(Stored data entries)
■ ■ ■

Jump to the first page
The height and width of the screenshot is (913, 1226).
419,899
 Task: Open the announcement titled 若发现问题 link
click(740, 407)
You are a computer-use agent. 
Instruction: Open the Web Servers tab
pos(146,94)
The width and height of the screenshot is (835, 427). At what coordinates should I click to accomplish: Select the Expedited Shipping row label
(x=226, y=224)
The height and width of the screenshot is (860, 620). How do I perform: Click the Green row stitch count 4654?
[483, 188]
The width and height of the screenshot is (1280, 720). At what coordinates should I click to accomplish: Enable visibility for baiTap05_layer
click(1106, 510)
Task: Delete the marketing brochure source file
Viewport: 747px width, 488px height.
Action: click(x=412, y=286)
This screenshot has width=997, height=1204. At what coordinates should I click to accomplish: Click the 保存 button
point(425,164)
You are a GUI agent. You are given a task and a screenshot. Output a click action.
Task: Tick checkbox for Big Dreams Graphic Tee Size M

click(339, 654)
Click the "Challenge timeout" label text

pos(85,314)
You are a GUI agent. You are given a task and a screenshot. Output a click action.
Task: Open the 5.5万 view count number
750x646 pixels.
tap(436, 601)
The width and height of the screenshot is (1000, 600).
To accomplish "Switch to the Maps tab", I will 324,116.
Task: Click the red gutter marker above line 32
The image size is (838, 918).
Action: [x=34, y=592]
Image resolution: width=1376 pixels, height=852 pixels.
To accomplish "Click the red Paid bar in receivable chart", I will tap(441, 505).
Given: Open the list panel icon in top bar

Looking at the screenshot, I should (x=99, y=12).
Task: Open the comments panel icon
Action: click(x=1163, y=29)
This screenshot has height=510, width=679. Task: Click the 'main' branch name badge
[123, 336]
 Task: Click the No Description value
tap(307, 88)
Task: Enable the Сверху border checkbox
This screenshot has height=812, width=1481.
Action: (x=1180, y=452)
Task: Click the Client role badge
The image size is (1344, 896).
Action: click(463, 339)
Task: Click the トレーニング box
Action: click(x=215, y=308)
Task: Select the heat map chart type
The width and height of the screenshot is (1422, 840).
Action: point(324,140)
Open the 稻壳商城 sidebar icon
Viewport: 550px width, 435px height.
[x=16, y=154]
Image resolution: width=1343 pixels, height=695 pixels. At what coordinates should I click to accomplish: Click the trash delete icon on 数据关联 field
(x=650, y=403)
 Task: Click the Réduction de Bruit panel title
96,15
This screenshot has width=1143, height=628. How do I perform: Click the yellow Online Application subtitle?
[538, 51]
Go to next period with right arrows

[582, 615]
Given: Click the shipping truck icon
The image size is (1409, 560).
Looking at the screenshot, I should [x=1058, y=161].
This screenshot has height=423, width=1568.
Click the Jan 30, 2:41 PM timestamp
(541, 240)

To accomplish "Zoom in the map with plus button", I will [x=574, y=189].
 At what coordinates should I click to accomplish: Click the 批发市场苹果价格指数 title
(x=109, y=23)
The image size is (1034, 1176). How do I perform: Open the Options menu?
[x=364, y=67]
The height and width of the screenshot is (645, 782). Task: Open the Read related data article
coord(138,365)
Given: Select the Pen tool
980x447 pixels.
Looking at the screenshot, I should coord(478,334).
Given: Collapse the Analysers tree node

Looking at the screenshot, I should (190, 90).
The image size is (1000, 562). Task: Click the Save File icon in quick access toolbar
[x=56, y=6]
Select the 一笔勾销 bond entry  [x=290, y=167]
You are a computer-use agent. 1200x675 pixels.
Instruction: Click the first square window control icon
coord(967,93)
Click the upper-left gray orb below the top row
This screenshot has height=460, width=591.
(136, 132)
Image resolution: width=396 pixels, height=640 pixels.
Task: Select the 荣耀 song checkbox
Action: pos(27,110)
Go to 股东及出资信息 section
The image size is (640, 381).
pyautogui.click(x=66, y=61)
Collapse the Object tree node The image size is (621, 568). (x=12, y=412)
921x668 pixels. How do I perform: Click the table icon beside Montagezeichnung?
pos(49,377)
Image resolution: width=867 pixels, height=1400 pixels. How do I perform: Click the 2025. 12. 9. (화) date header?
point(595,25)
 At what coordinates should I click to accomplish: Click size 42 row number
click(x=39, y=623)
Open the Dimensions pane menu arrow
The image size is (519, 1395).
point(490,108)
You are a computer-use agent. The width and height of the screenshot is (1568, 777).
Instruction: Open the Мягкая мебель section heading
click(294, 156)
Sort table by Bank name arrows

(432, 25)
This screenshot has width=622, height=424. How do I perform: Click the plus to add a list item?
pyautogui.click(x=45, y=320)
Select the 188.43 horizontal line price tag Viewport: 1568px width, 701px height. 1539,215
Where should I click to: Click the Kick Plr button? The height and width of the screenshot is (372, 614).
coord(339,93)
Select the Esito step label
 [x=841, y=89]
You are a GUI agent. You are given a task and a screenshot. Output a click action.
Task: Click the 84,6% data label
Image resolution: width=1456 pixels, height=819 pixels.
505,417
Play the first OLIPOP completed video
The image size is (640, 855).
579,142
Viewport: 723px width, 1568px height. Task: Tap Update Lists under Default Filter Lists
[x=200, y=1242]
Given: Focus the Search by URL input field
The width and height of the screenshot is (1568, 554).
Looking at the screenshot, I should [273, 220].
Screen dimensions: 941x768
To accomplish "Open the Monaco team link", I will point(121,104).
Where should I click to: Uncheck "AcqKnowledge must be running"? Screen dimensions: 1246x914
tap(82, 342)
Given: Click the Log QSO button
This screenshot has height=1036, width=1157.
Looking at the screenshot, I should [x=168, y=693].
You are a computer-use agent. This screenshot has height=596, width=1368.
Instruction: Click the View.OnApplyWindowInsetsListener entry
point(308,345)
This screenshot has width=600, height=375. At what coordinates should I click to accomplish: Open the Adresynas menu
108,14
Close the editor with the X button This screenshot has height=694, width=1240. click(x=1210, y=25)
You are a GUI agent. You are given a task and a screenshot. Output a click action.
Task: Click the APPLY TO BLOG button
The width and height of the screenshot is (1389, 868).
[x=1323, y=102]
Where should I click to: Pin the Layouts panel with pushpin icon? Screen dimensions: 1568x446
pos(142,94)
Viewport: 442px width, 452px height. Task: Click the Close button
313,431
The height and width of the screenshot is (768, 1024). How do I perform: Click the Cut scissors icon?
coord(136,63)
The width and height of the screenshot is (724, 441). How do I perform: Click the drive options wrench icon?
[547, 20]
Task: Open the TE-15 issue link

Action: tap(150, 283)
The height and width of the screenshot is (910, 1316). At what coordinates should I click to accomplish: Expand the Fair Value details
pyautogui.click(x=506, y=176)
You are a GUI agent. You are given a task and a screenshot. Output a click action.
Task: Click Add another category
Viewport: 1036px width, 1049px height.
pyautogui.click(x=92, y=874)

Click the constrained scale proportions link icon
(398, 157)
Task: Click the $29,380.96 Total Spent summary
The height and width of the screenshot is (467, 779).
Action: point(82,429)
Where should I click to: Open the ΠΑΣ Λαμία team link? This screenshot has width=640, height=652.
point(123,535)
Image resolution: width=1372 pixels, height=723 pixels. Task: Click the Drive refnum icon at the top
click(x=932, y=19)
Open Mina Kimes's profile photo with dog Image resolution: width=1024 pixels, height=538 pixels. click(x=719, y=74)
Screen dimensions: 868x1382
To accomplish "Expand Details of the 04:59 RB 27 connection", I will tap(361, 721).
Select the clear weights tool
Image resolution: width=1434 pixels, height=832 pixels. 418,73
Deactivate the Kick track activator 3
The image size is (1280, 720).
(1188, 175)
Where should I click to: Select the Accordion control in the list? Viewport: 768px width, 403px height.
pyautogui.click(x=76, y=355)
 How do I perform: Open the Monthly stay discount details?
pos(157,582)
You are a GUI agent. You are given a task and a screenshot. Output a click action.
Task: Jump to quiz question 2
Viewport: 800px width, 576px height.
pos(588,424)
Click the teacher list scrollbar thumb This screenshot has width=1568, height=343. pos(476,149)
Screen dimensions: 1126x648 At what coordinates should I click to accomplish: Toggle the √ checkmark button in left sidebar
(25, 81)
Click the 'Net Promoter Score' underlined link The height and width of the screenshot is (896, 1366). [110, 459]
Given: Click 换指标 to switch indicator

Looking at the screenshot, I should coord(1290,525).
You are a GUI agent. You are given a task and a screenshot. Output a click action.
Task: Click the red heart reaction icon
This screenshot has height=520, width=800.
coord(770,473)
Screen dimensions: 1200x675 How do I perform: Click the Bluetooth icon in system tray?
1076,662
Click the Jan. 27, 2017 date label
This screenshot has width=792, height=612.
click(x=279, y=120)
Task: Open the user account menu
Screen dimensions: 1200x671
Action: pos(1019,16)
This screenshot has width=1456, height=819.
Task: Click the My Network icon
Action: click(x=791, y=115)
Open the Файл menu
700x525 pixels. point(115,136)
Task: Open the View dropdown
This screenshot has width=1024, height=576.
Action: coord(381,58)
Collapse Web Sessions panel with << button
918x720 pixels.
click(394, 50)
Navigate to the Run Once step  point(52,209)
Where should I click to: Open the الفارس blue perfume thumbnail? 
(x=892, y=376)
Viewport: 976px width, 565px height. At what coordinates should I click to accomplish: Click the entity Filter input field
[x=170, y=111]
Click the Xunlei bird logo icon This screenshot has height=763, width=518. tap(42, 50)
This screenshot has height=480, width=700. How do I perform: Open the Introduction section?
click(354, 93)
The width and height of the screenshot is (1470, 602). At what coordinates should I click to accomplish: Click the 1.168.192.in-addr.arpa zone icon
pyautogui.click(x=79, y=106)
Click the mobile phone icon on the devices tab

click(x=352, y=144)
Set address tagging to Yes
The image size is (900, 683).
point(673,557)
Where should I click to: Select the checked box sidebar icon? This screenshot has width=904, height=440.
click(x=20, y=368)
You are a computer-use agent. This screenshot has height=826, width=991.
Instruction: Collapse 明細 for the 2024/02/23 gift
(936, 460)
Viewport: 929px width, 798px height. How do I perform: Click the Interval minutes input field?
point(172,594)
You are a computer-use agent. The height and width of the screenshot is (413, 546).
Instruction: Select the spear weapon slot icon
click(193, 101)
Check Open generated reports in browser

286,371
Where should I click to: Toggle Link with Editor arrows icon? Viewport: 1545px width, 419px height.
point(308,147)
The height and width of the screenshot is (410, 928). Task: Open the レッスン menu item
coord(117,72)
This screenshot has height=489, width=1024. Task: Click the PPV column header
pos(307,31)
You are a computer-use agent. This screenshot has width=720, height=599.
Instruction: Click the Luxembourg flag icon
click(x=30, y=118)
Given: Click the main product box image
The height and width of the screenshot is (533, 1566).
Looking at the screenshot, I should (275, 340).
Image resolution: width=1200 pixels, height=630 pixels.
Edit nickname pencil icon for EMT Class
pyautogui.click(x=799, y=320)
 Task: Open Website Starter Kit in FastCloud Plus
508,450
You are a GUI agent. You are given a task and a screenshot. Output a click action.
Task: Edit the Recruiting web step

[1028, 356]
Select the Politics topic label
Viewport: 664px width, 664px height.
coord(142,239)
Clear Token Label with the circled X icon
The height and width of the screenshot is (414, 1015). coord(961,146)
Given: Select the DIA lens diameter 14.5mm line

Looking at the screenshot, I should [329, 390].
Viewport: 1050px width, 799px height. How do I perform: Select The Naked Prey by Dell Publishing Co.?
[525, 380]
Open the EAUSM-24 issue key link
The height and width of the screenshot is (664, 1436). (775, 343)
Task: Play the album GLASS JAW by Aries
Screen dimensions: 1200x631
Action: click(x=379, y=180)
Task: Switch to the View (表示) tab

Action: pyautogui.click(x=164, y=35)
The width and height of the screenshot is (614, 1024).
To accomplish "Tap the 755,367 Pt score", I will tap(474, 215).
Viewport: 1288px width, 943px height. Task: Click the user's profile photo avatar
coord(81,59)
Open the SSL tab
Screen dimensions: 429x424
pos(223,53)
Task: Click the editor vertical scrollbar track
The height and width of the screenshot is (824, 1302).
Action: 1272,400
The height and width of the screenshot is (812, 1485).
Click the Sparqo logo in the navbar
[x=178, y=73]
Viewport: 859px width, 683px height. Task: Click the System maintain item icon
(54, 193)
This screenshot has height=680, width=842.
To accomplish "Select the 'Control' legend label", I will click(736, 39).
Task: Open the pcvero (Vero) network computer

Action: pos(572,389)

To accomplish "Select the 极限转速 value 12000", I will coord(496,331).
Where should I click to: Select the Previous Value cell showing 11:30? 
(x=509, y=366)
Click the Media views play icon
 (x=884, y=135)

■ ■ ■

WHAT TO PRODUCE: Count up the lines in the preceding data that include the word "chart"; respond with the number only.

THE ANSWER: 2